Boykin's job requires him to work closely with intelligence officers from Muslim countries. President Bush and other White House officials have taken pains since the Sept. 11, 2001, attacks to insist the war on terrorism is not a war against Islam.
However, a recent study released by the White House's own Advisory Group on Public Diplomacy found an overwhelming majority of respondents in nine Muslim countries surveyed perceived the United states as being anti-Islamic.
The day after they published the story revealing Boykin's comments, the L.A. Times called for Secretary of Defense Donald Rumsfeld to remove him from his position. On Oct. 21, the Washington Post called President Bush to, at minimum, criticize Boykin's comments in light of the fact he recently rebuked Malaysian Prime Minister Mahathir Mohamad for anti-Semitic comments.

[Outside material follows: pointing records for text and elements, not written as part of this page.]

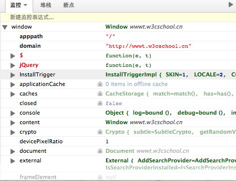This screenshot has width=236, height=181.
Task: Expand the console object
Action: point(13,113)
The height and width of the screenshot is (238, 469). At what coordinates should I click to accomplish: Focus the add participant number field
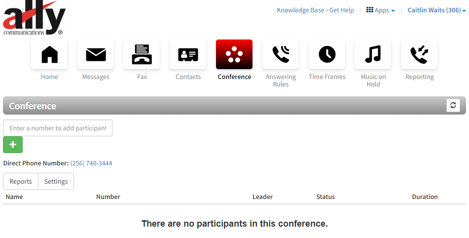[58, 128]
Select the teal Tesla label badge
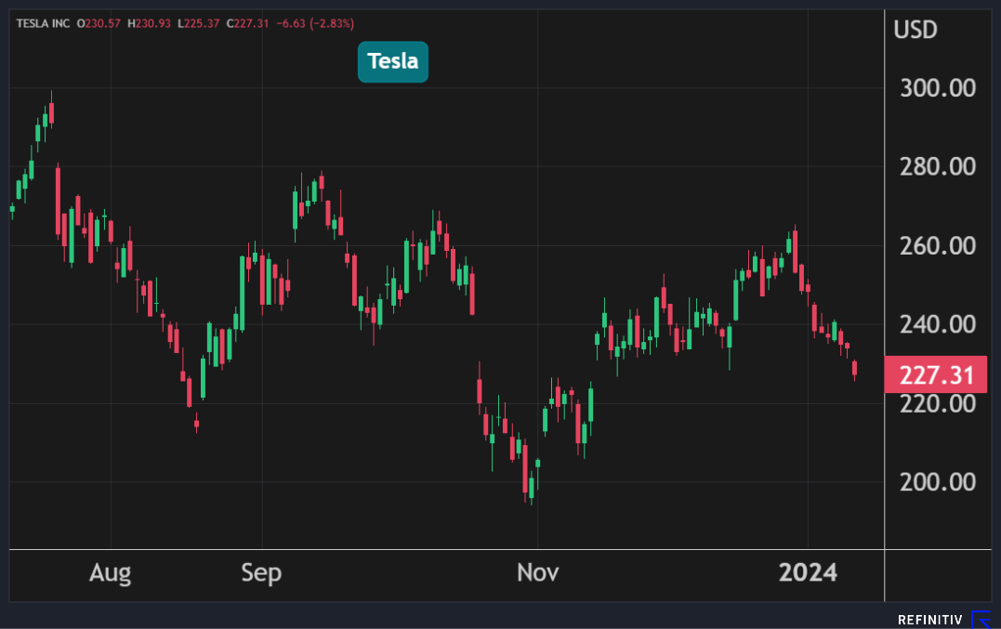 [392, 61]
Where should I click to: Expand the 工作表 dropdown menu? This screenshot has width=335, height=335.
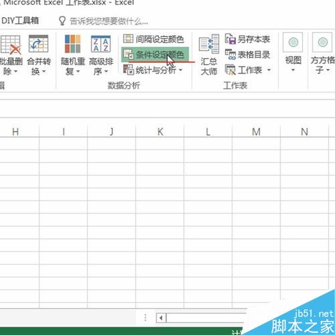(269, 70)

So far, the White House has been silent on Boykin. Rumsfeld and Air Force Gen. Richard Myers, chairman of the Joint Chiefs of Staff, said he had not violated any military rules.
Boykin issued an apology Oct. 17, saying his comments had been taken out of context and he never intended to denigrate the Islamic faith or all Muslims.
Regarding his comments on the Somali warlord, Boykin said he had been referring not to the man's Islamic beliefs but to his “worship of money and power” as the “idolatry” that was inferior to Boykin's God.
“I am neither a zealot nor an extremist. Only a soldier who has an abiding faith,” Boykin said. “I am not anti-Islam or any other religion. I support the free exercise of all religions. For those who have been offended by my statements, I offer a sincere apology.”
He added: “I do believe radical extremists have tried to use Islam as a cause for attacks on America. As I have stated before, they are not true followers of Islam. In my view they are simply terrorists, much like the so-called 'Christians' of the white supremacy groups.”
Conservative commentators such as Family Research Council President Tony Perkins have defended Boykin's comments and suggested his critics are attacking the free-speech rights of Christians.
The pastor of the Daytona Beach church where Boykin delivered some of the controversial comments defended Boykin, whom he described as a “dear friend,” in a strongly-worded editorial released Oct. 20 by Baptist Press.
Bobby Welch, himself a military Special Forces veteran, declared: “I despise the unthinkable and asinine fact that some take cheap backstabbing shots at a real God-fearing American hero who continually risks his life to protect all of us.”
But a moderate Baptist ethicist said Boykin's comments seemed to reflect “bad theology.” Robert Parham, head of the Baptist Center for Ethics, said the real question about Boykin was whether his public statements were appropriate for someone in his position.
“Can he be trusted to act in the nation's interest instead of pursuing his own twisted theological agenda?” Parham asked in the Oct. 17 edition of the organization's e-mail newsletter, EthicsDaily.com. “The nation can ill afford a commander who sees the war on terrorism as a war between dueling deities.”
Rumsfeld announced Oct. 21 that Boykin had asked for an investigation of his past comments by the Pentagon's inspector general. The defense secretary again declined to comment on Boykin's statements, and said he would wait for the inspector general's report.